Никто, кроме профессора Збарского в Москве и художника Тышлера, близкого друга и единомышленника Михоэлса в искусстве, который переодел его в чистое, провел ночь у гроба и рисовал его, — никто другой не касался тела покойника. Правда, Наталья, дочь Михоэлса, называет еще профессора Вовси и Вениамина Зускина, возможно, что и они были ночью у гроба Михоэлса. Какая гримаса истории: Борис Ильич Збарский, академик медицины, ученый-биохимик, известный всему миру более всего тем, что бальзамировал тело Ленина и был его неизменным ученым «хранителем», спустя 24 года после смерти вождя революции исправлял размозженный череп выдающегося художника, убитого «лучшим ленинцем» всех времен и народов!
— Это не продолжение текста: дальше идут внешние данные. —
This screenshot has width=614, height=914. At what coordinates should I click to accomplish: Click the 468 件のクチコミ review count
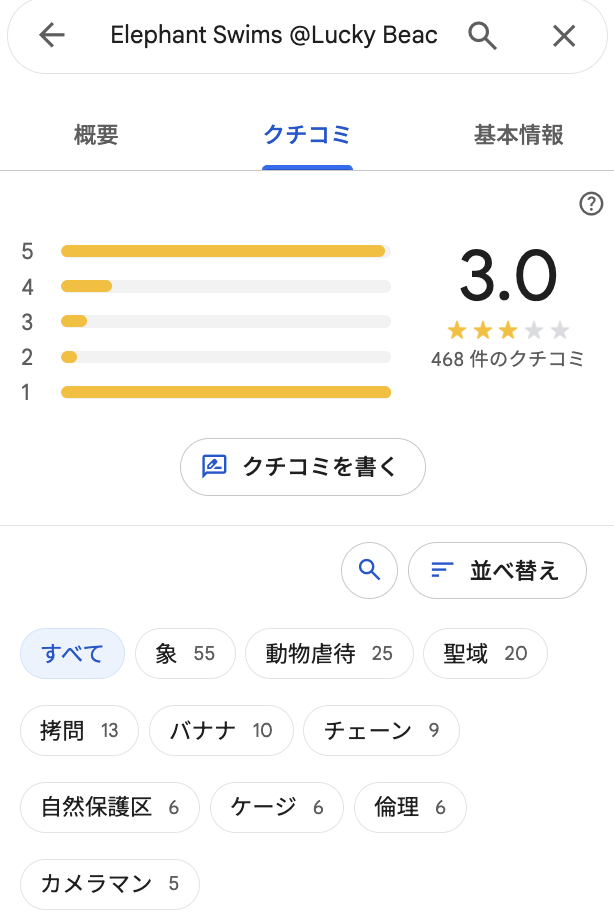(507, 358)
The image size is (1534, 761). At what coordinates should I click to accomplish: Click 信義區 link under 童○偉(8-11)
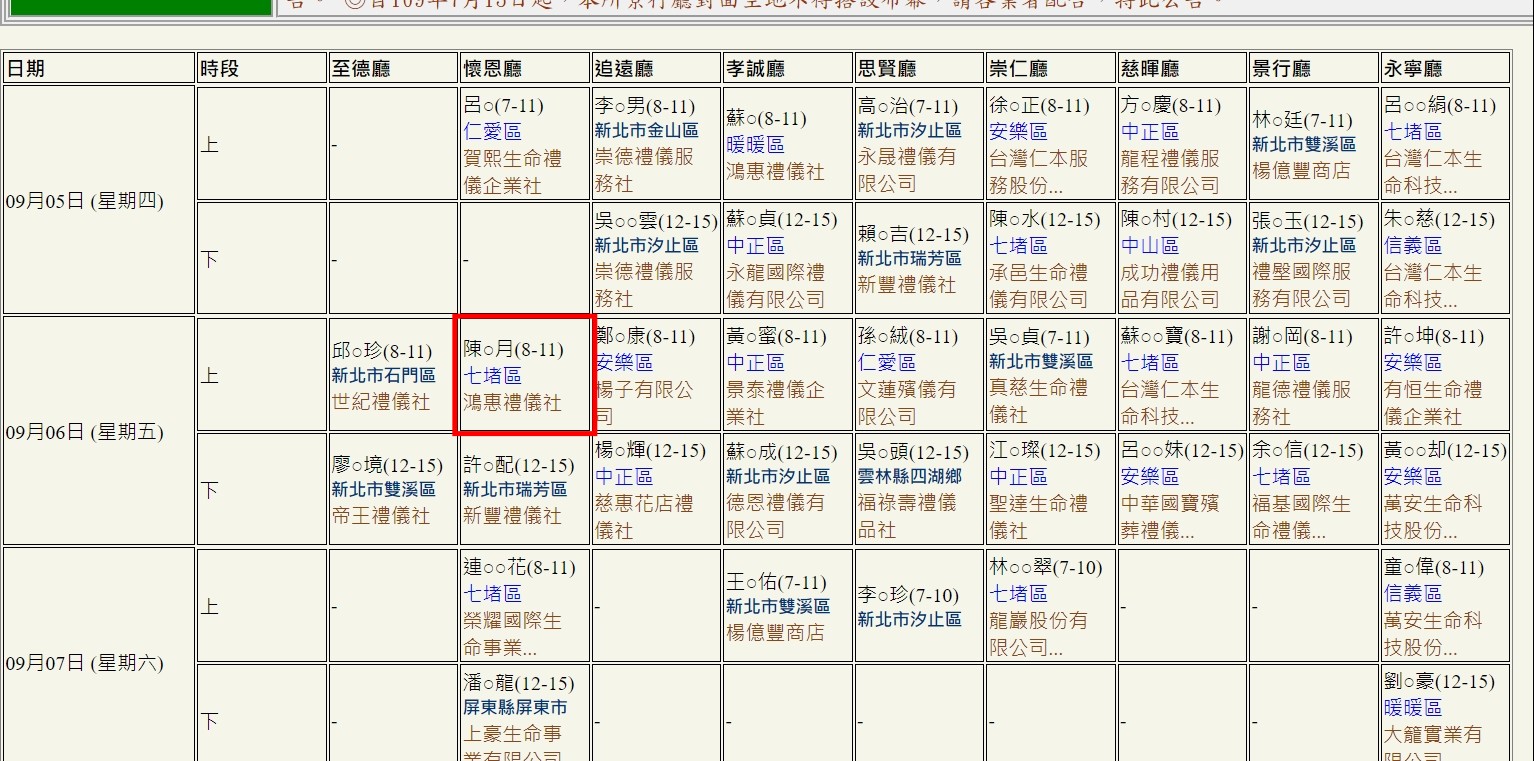click(x=1412, y=594)
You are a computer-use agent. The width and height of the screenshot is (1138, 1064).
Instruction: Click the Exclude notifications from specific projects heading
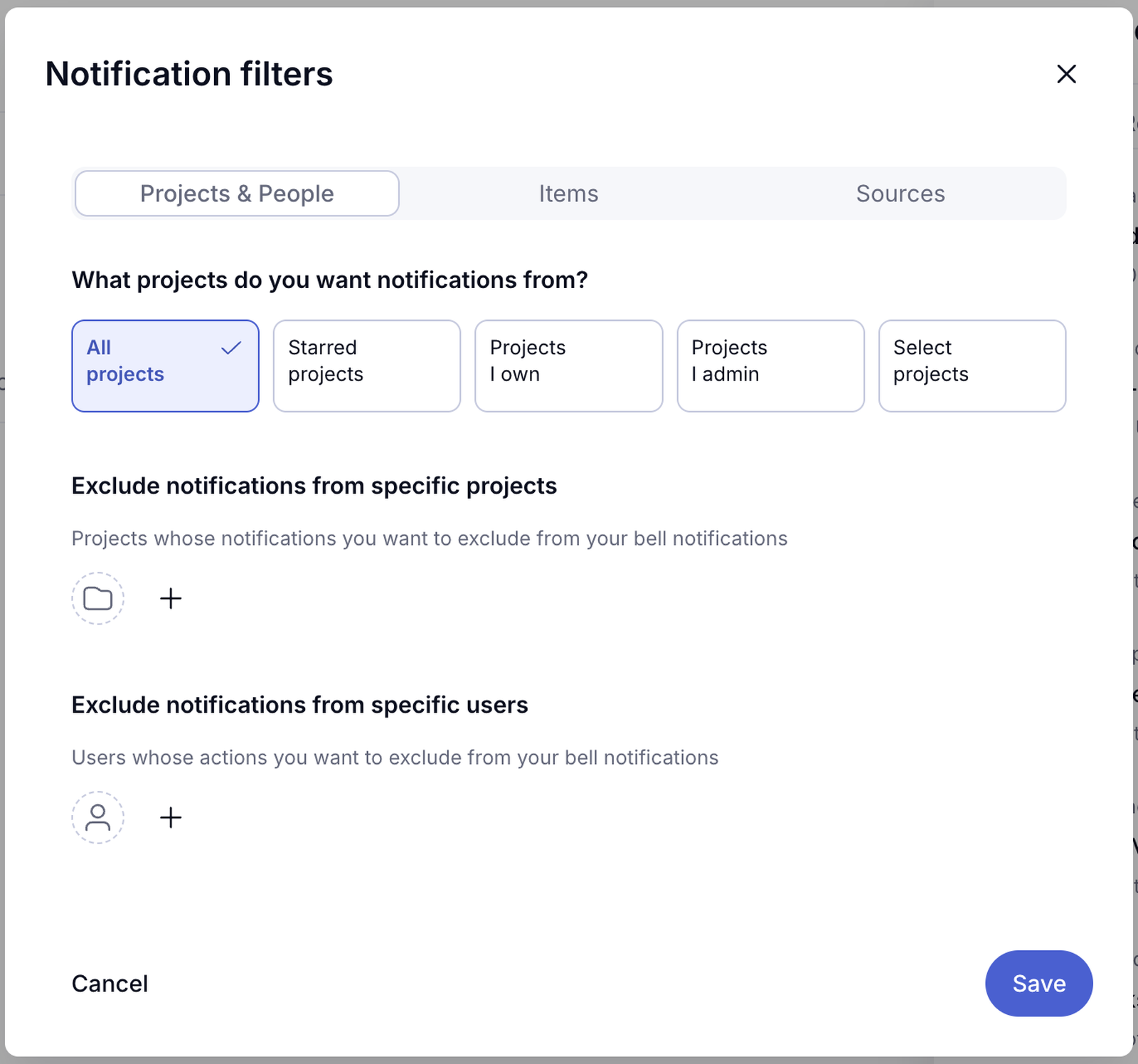click(x=314, y=486)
К счастью, в те январские дни Збарский еще не знал, как чешутся руки у следователей Лубянки, как тянутся они уже и к нему, как въедливо допытываются о его «преступных» связях с Михоэлсом.
Какая топорная, невежественная, примитивная, будто под пьяную лавочку, работа убийц! А кого, собственно, могли они опасаться?! Врачей-патологоанатомов прогнали, милиция столицы Белоруссии стояла по стойке «смирно», никто и не пошевелился, чтобы начать поиск ночных убийц. Два цинковых гроба готовы, кажется, наперед готовы, их погрузят в поезд, привезут к большой, молчаливой, скорбной толпе на Белорусском вокзале Москвы.
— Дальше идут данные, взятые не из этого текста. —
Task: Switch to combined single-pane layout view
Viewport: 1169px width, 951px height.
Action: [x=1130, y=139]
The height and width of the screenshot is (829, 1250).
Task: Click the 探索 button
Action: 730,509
Случилось и совсем загадочное: никому из близких практически не позволили кинуться в Минск — удержали в Москве жену и двух дочерей от первого брака, хотя здравый смысл требовал немедленно доставить их в Белоруссию. Многие из высоких военных чинов, русских генералов, почитателей Михоэлса, не колеблясь предоставили бы семье свой самолет. (Вспоминается, как среди ночи в 1956 году на наших глазах буквально ворвалась в фойе Дома Союзов овдовевшая Ангелина Степанова — она торопилась попрощаться с застрелившимся мужем, Фадеевым, и из зарубежных гастролей МХАТа, пересаживаясь с самолета на самолет, опекаемая аэродромными службами, проделала неправдоподобный по скорости маршрут.)